__EXCERPT PROVIDED__:
☆ ☆ ☆ ☆
In contested actions involving child custody, judges often award temporary relief to the parties, pending final trial, after hearing limited evidence at interlocutory hearings. At final trials in such cases, judges can rely on the evidence from their temporary hearings, but only if they expressly notified the parties of their intent to rely on that evidence. Reliance at trial on evidence from a temporary hearing to support a permanent child custody award, without prior notice to the parties, creates reversible error. But why does the validity of reliance turn on notice, and what are the implications of that distinction? This article addresses those subjects.

The Supreme Court of Georgia established the rule concerning reliance on temporary hearing evidence in 2010, in the case of Pace v. Pace.(1) Pace was a divorce action in which the trial court awarded temporary physical custody of a child to the husband, after a temporary hearing, and then awarded permanent physical custody to the husband at trial. On appeal, the Georgia Supreme Court reversed the custody judgment because the trial court had relied substantially on testimony adduced at the temporary hearing in making its determination on permanent custody, without having notified the parties that it would consider such testimony in making its decision.(2)

In holding that, absent express notice to the parties, it is error for a trial court to rely on evidence from the temporary hearing in making its final custody determination, the Court in Pace discussed at some length the differences between temporary custody awards and permanent awards, as follows:

It is clear, however, that an award of temporary custody ‘differ[s] in its nature and purpose from an award of permanent custody.’ The temporary award is intended to create an interim arrangement that serves ‘[t]he best interests of the child pending adjudication of the rights of the mother and father,’ whereas an award of permanent custody constitutes ‘a final adjudication of the rights of the parties.’

Because of its interim nature and the need to expedite the temporary custody determination to minimize disruption to the children involved, ‘the temporary order is not governed by the same rules of law as the permanent custody [order].’ … Temporary hearings are governed by Uniform Superior Court Rule 24.5, which provides that ... [only] the parties involved and one additional witness for each side may give oral testimony. Additional witnesses must testify by deposition or affidavit unless otherwise ordered by the court....

In addition, ‘[e]xcept by leave of court, the minor child/children of the parties shall not be permitted to give oral testimony at temporary hearings.’ By contrast, such evidentiary rules do not apply at the final hearing… As a result, the nature and quality of the evidence presented at a temporary hearing is likely to be different than that which is ultimately presented at the final hearing, and parties should ordinarily expect that only that evidence which their opponent sees fit to offer at the final, more formal hearing will be relied on to support the permanent custody award.(3)

The Court in Pace offered no explanation why a judge’s notice of intent to rely on less formal, limited temporary hearing evidence to support a permanent custody decision suffices, while reliance on that evidence without prior notice to the parties creates reversible error. The Court seemingly took for granted the necessity and logic of its holding. Presumably, it viewed the matter as one of procedural due process, believing that notice gives the parties the means to fully address and combat any inadequacies in the evidence from the temporary hearing. That conclusion might be true, but it seemingly places a heavy onus on the parties’ attorneys to fulfill it.
☆ ☆ ☆ ☆
__GIVEN INFORMATION__:
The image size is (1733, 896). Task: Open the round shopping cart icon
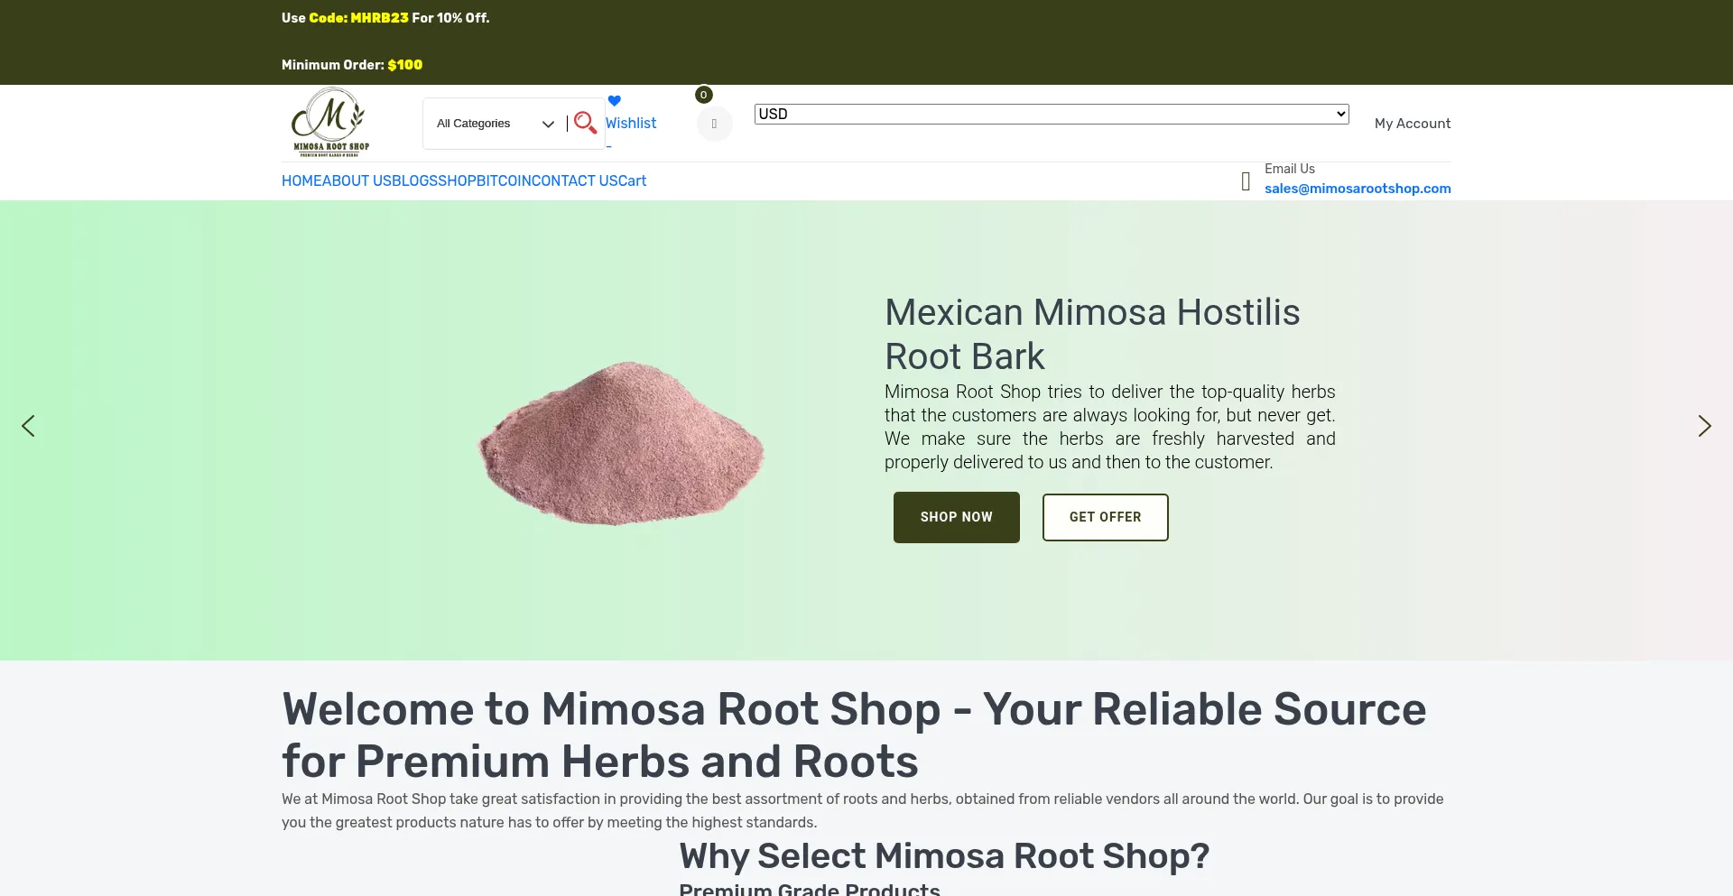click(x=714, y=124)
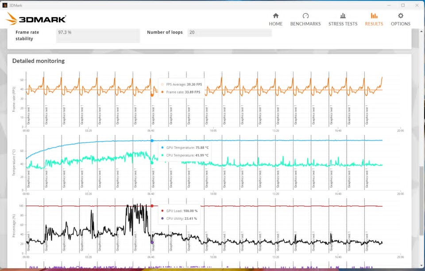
☆ ☆ ☆ ☆
__TASKS AND EXERCISES__:
[1] Answer these questions about the custody article:
(a) Which court established the rule on relying on temporary hearing evidence, and in what year?
(b) Which rule governs temporary hearings?
(c) In Pace, which party was awarded temporary physical custody of the child?
[2] Update a passage of the custody article, swapping "temporary relief" for "interim relief". Begin at the words "In contested actions" and stop after "addresses those subjects.".
The data comes from a different source than the text.

__TASK-BY-TASK ANSWERS__:
[1]
(a) The Supreme Court of Georgia, in 2010.
(b) Uniform Superior Court Rule 24.5.
(c) The husband.

[2]
In contested actions involving child custody, judges often award interim relief to the parties, pending final trial, after hearing limited evidence at interlocutory hearings. At final trials in such cases, judges can rely on the evidence from their temporary hearings, but only if they expressly notified the parties of their intent to rely on that evidence. Reliance at trial on evidence from a temporary hearing to support a permanent child custody award, without prior notice to the parties, creates reversible error. But why does the validity of reliance turn on notice, and what are the implications of that distinction? This article addresses those subjects.